Bobby Hull served as a player-coach for the Winnipeg Jets of the now-defunct World Hockey Association from 1972 to 1974. Pat Stapleton served as a player-coach for the Chicago Cougars of the WHA from 1972 to 1974. Both Hull and Stapleton led their teams to the Avco Cup Final, with Hull doing so in 1973 and Stapleton doing so in 1974, which each lost. Harry Howell served as player-coach for the New York Golden Blades/Jersey Knights and San Diego Mariners for a season each.

Former NHL player, Charlie Burns, played for, and coached, the 1969–70 Minnesota North Stars when he was asked to fill in for coach Wren Blair, who had fallen ill. He had previously served as a player-coach for the 1965–66 and 1966–67 San Francisco Seals of the now-defunct Western Hockey League (1952–1974), leading the team to the semi-final round of the playoffs both years.

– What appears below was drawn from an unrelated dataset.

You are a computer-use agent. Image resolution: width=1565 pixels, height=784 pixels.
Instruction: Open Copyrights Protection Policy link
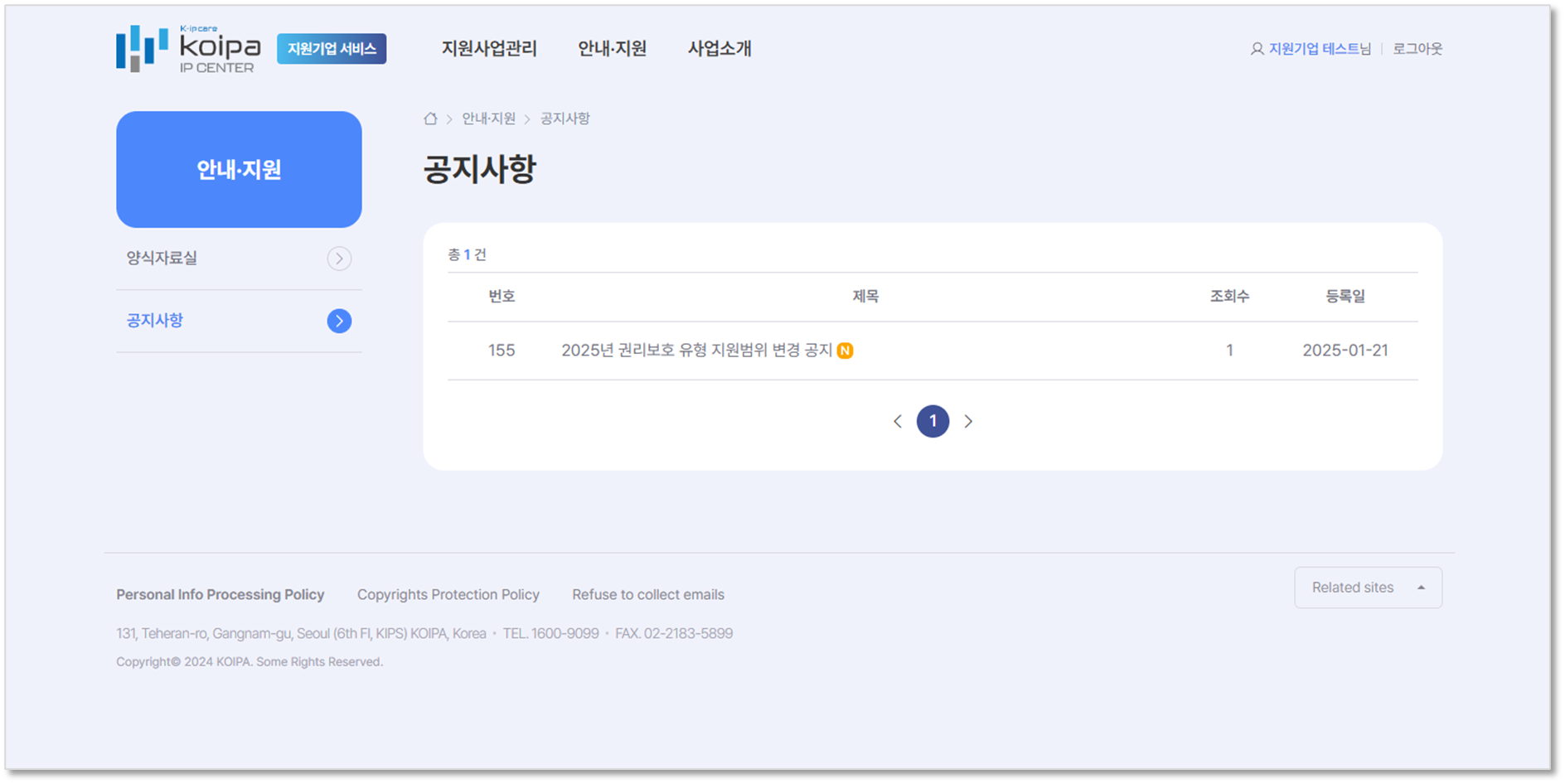tap(448, 595)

Hockey Hall of Fame builder, Harry Sinden, was a player-coach with the Kingston Frontenacs when he was named best defenseman in the Eastern Professional Hockey League (1959–1963) for the 1961–62 season. He again served as a player-coach when he led the Oklahoma City Blazers (1965–1977) to the Central Professional Hockey League championship in the 1965–66 CPHL season.

Hockey Hall of Famer, Cy Denneny, played for the 1929 Boston Bruins while coaching the team to its first Stanley Cup championship.

Esa Tikkanen, a five-time Stanley Cup winner as a player, played for, and coached, the Anyang Halla of the Asia League Ice Hockey during the 2004–05 season.

In 2014, Buffalo Sabres goalie coach, Artūrs Irbe, was enlisted mid-match to dress as an emergency back–up goaltender; however, he did not play.